------ Trecho fornecido
A necessidade de religião está ligada ao próprio egoísmo da pessoa. Se olharmos com atenção, veremos que haverá tantas religiões quanto pessoas existam. Cada uma possui algum tipo de crença ou visão sobre o que chama de Deus, sem no entanto perguntar-se sobre se suas crenças têm ou não um fundamento além do seu próprio ego, da sua própria forma de ver e encarar o mundo. Já faz bastante tempo que as religiões vem degenerando a passos largos, e sequer tratam o Divino como transcendente.

A atual era é chamada de kali-yuga, ou era das trevas; a era da ignorância sobre a Verdade Suprema. Apesar de a era das trevas ser uma era de egoísmos e hipocrisias, é uma era de simplicidade de servir a Deus. Então, o que deveremos fazer?

Compreendendo o tema
No cap. 17 do Bhagavad-gītā, Śrī Kṛṣṇa enumera e explica em detalhes os três tipos predominantes de “religião”. Mas o que fica de entendimento do capitulo referido, é que “religião” nada mais é do que uma forma de agir conforme o modo da natureza material predominante em alguém. As três formas ou tipos de religião ou estão no modo da bondade, da paixão ou da ignorância. Na primeira das formas existe a atitude benevolente de alguém para com o sofredor, ou aquele que está necessitado. É também a maneira de adorar algum ser superior como semideus, anjos. etc. É a chamada religião da bondade, que visa o bem dos que sofrem, e acolhem os menos favorecidos. Nas religiões do modo da paixão, são enumerados princípios e metas baseadas na vontade de alguém influente; desprezam todas as outras formas de religião, e somente os que seguem a religião daquele que se diz dono da verdade (de quem em mais posses ou ganhos) é quem está livre de algo. “Sacrifício” é apenas dar alguma coisa como dinheiro. Neste modo, o crente busca tão somente gratificar os sentidos; pede coisas materiais, não se preocupa nenhum pouco com o sofrimento de alguém e tudo o que pretende é alcançar conforto e riqueza material. Não faz nenhum sacrifício pessoal, e jamais sente atração por prestar serviço abnegado, porque pensa como senhor e não como servo. As religiões no modo da paixão são as predominantes no mundo Ocidental. A religião no modo da paixão não deixa de ser uma forma refinada de egoísmo. Já os que adoram fantasmas, espíritos e defuntos, formas primitivas de seres, etc., estão no modo da ignorância. Isso quer dizer que cada um irá seguir e procurar uma “religião” conforme a sua inclinação e particularidade. Mas então, qual a melhor forma de religião?

Por que Kṛṣṇa pediu para Arjuna abandonar a tradição antiga?
------------
------ Dados brutos
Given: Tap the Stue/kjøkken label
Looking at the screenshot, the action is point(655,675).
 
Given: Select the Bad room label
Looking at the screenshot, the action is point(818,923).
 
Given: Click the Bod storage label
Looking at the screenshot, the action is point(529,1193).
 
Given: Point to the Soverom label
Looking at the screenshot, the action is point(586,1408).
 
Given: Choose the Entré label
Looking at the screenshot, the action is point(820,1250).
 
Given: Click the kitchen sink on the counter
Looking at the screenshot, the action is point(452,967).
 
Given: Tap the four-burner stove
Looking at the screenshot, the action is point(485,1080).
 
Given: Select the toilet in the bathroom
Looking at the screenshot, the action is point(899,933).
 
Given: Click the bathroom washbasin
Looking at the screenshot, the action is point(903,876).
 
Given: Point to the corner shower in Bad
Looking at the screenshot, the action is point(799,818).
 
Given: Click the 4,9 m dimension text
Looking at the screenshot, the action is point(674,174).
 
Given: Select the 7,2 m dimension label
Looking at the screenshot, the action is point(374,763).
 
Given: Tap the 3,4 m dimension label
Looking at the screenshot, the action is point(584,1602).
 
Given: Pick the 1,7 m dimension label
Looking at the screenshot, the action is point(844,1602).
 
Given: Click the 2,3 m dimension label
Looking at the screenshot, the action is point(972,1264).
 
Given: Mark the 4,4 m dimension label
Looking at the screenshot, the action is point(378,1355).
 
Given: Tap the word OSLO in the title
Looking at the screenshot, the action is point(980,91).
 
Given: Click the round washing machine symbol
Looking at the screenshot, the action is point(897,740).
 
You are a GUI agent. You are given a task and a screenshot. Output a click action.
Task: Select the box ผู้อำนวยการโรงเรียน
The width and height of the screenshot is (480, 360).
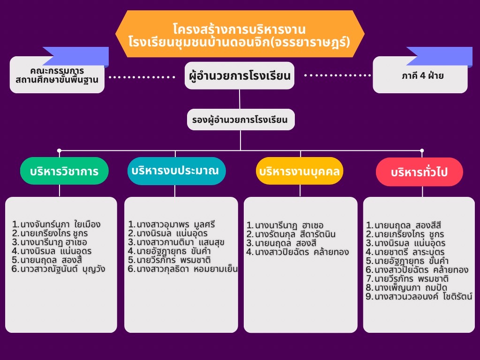pyautogui.click(x=240, y=75)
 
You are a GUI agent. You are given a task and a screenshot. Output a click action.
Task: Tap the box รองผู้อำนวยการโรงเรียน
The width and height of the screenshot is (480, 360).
pyautogui.click(x=240, y=120)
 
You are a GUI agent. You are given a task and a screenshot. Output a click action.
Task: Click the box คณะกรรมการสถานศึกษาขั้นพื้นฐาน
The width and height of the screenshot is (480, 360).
pyautogui.click(x=57, y=75)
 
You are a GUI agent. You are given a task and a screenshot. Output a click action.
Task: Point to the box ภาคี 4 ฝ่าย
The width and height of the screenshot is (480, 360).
pyautogui.click(x=420, y=75)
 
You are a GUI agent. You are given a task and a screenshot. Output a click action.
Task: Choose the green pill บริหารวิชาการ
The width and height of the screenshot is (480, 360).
pyautogui.click(x=64, y=171)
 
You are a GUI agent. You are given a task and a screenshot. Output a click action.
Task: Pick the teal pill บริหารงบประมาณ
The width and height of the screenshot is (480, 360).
pyautogui.click(x=176, y=171)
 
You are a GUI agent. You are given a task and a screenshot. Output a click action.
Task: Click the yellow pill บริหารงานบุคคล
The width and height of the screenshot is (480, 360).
pyautogui.click(x=300, y=171)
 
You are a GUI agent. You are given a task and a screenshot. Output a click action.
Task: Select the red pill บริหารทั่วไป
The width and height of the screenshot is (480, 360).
pyautogui.click(x=419, y=172)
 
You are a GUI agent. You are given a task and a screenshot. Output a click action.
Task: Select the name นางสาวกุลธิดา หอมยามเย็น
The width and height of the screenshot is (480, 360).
pyautogui.click(x=183, y=269)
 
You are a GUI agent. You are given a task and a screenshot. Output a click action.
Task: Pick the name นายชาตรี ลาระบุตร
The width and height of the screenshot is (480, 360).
pyautogui.click(x=405, y=252)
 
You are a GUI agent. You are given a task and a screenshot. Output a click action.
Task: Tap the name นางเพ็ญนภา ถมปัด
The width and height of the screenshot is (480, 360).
pyautogui.click(x=407, y=287)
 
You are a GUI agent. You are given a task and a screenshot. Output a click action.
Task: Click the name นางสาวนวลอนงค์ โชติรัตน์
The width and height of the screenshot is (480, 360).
pyautogui.click(x=419, y=296)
------------
Exercício escrito 1: Reescreva a parte do texto sobre religião que começa em "A necessidade de" e segue até "que deveremos fazer?", substituindo "Deus" por "o Senhor".
Exercício escrito 2: Indique se cada afirmação concorda com o texto sobre religião, respondendo sim ou não e citando as palavras do texto que decidem a questão. (a) A era atual é chamada de kali-yuga. (b) As religiões no modo da bondade são as predominantes no mundo Ocidental. (c) Quem adora fantasmas está no modo da paixão.

Resultado da tarefa 1:
A necessidade de religião está ligada ao próprio egoísmo da pessoa. Se olharmos com atenção, veremos que haverá tantas religiões quanto pessoas existam. Cada uma possui algum tipo de crença ou visão sobre o que chama de o Senhor, sem no entanto perguntar-se sobre se suas crenças têm ou não um fundamento além do seu próprio ego, da sua própria forma de ver e encarar o mundo. Já faz bastante tempo que as religiões vem degenerando a passos largos, e sequer tratam o Divino como transcendente.

A atual era é chamada de kali-yuga, ou era das trevas; a era da ignorância sobre a Verdade Suprema. Apesar de a era das trevas ser uma era de egoísmos e hipocrisias, é uma era de simplicidade de servir a o Senhor. Então, o que deveremos fazer?

Resultado da tarefa 2:
(a) Sim: "A atual era é chamada de kali-yuga, ou era das trevas"
(b) Não: "As religiões no modo da paixão são as predominantes no mundo Ocidental."
(c) Não: "Já os que adoram fantasmas, espíritos e defuntos, formas primitivas de seres, etc., estão no modo da ignorância."